GAME blames low last-gen sales for pre-Christmas slump
Shares plunge as retailer admits "challenging" conditions.
UK retailer GAME's profit forecast has been slashed after it admitted failing to match the level of pre-Christmas sales recorded last year.
GAME's share price tumbled by 34 per cent after the chain's announcement its UK revenue was down 11.4 per cent from 2014.
Over the 21 weeks leading up to 19 December, GAME's total revenue fell 6.7% to £466.8m, BBC News reported.
Christmas is the retailer's busiest season, so to see such a decline in sales is a surprise - especially when Sony's PlayStation 4 is breaking sales records.
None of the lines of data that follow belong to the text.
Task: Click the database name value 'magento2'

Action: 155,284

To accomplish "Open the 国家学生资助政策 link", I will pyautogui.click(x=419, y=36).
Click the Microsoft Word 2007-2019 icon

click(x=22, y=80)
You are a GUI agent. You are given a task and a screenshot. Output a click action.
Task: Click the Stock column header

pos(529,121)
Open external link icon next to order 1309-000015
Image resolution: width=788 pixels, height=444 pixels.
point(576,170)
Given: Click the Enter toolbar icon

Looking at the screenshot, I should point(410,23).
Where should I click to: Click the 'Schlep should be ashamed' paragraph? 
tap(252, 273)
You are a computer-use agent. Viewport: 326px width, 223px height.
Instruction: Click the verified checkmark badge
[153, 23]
Indeed, GAME saw a 19m boost in UK sales of PS4 and Xbox One products over last year, for a total of £114.6m.
The retailer has blamed a sharper-than-expected drop off of sales for the ageing PS3 and Xbox 360, some two years after their successors hit shop shelves.
"Trading conditions in the UK video games market have been challenging," explained GAME boss Martyn Gibbs. "The switch over from the older gaming formats to PlayStation 4 and Xbox One software has impacted profitability across the UK market.
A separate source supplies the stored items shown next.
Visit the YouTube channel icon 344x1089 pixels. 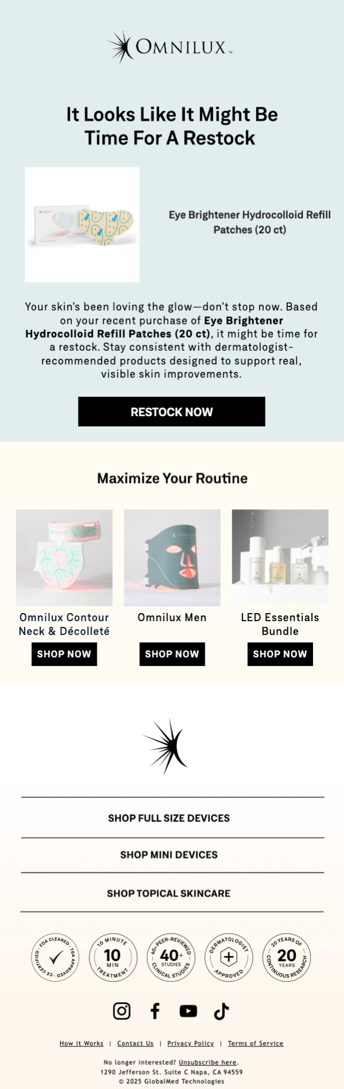(188, 1011)
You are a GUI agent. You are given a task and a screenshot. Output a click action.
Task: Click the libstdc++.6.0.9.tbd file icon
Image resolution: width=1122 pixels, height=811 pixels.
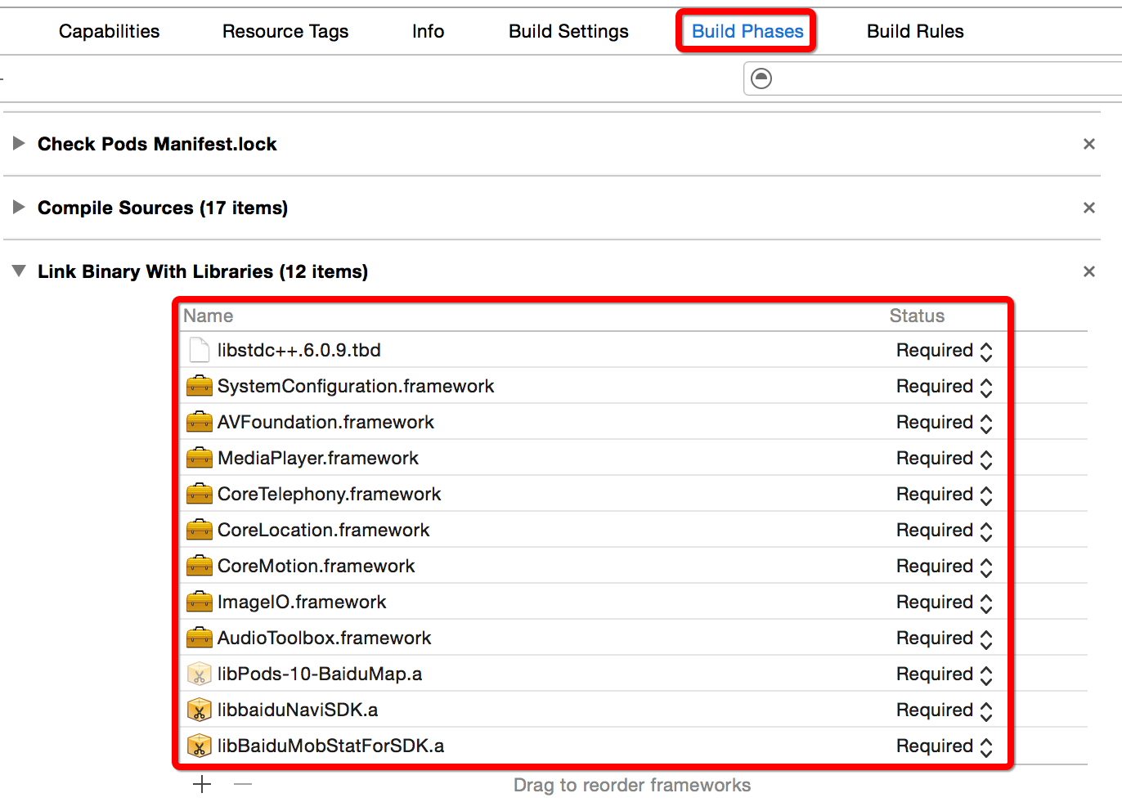199,350
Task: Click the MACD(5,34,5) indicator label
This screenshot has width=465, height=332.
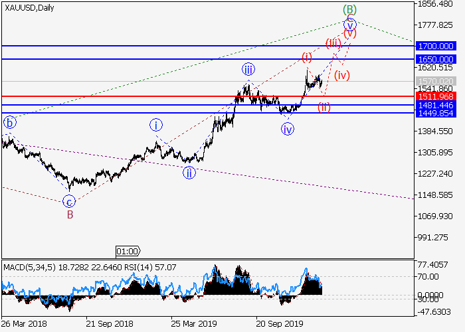Action: (28, 267)
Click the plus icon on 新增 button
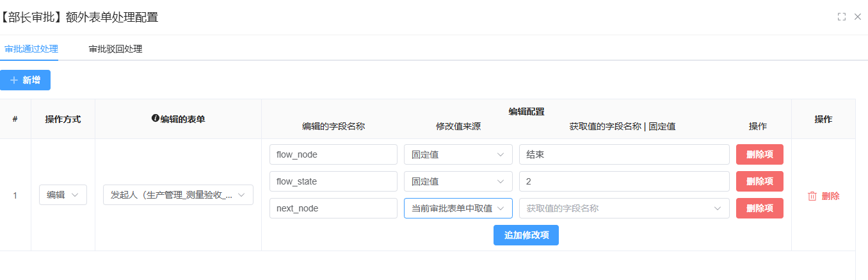 [14, 80]
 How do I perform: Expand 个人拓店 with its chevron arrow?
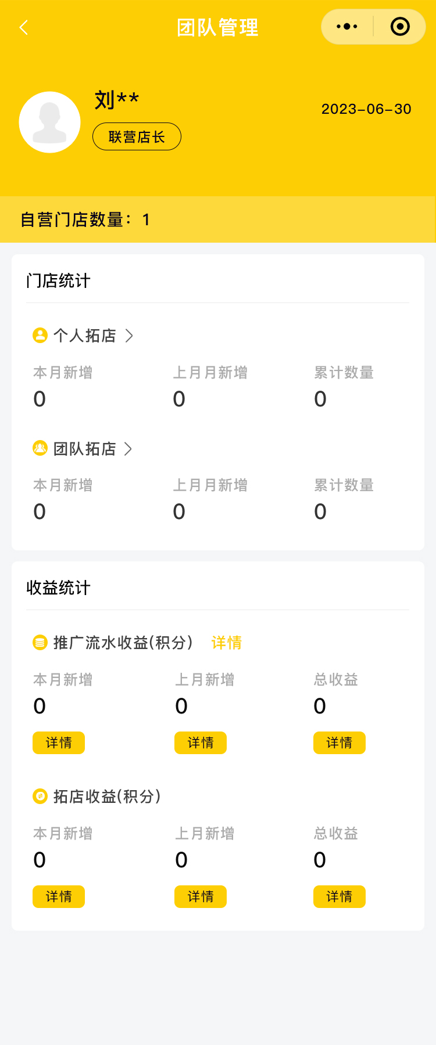coord(130,336)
"The extent of the impact of this switch over has only become apparent in December which has been compounded by lower year-on-year High Street and shopping centre footfall."
GAME's sales since the start of the school Christmas holidays had been "disappointing", the retailer admitted.
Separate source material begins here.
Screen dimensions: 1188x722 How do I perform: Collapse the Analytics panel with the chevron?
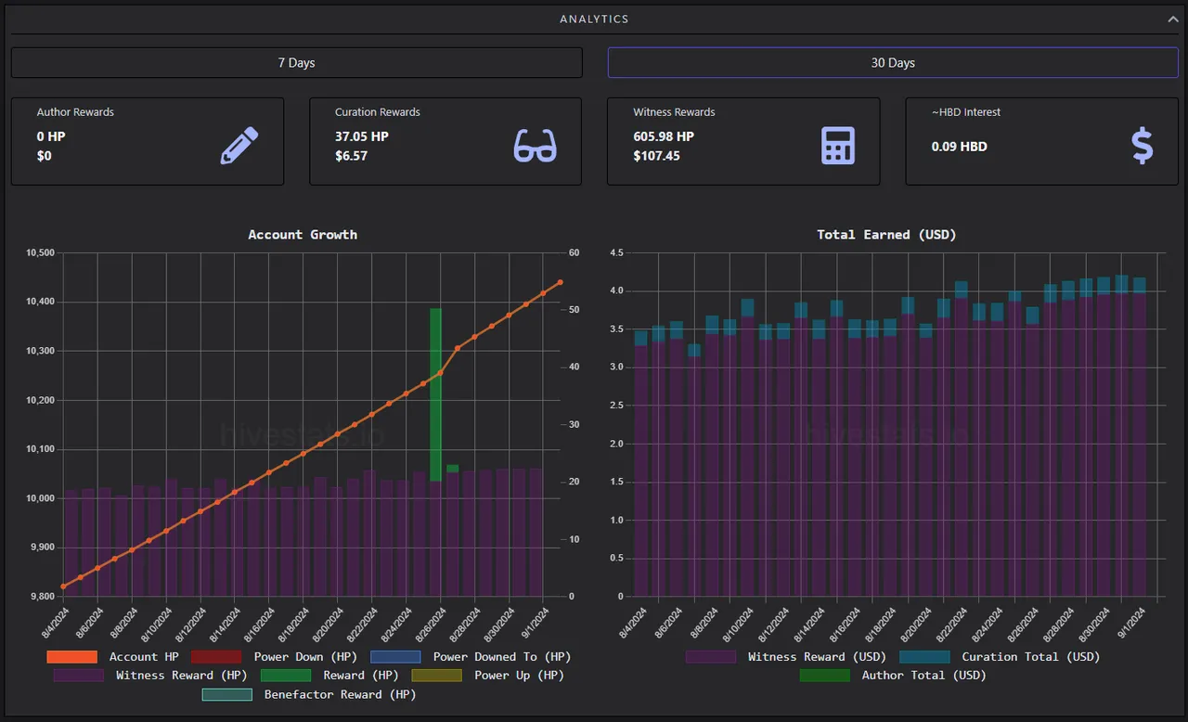pos(1172,19)
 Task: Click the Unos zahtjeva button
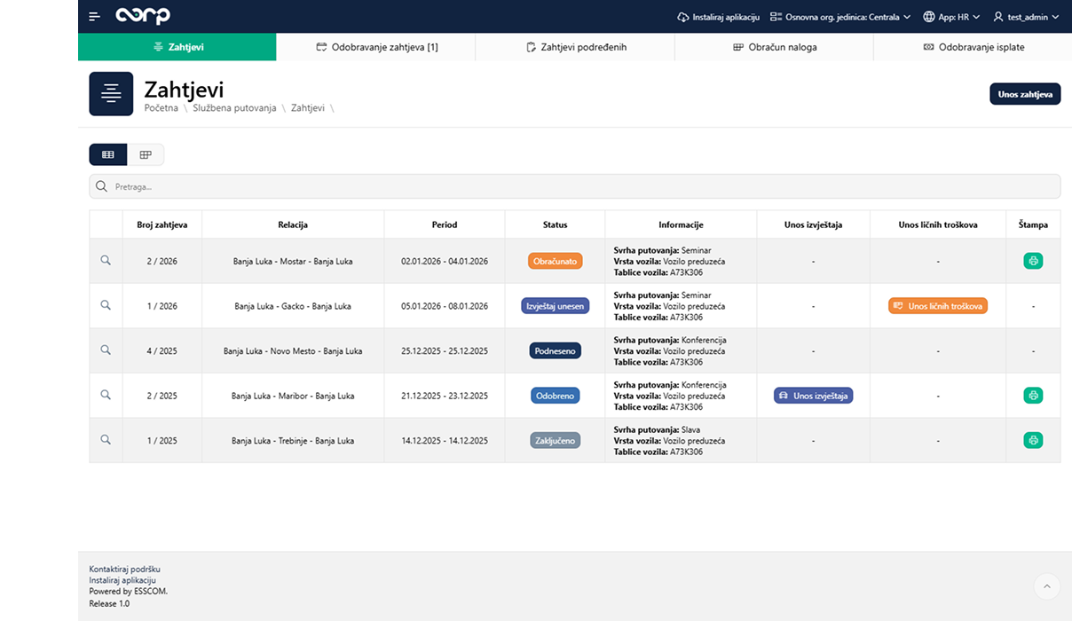[x=1024, y=94]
The chain's boost in PS4 and Xbox One revenues was "more than offset by the unexpectedly steep decline in Xbox 360 and PlayStation 3 content sales", Gibbs concluded.
This year's Black Friday sales event was bigger for games in the UK than ever before, although it's not clear how many more of these sales were recorded online.
GAME has been in bigger trouble before - and fell into administration back in 2012 - but survived thanks to a dramatic restructuring which saw the closure of hundreds of UK shops.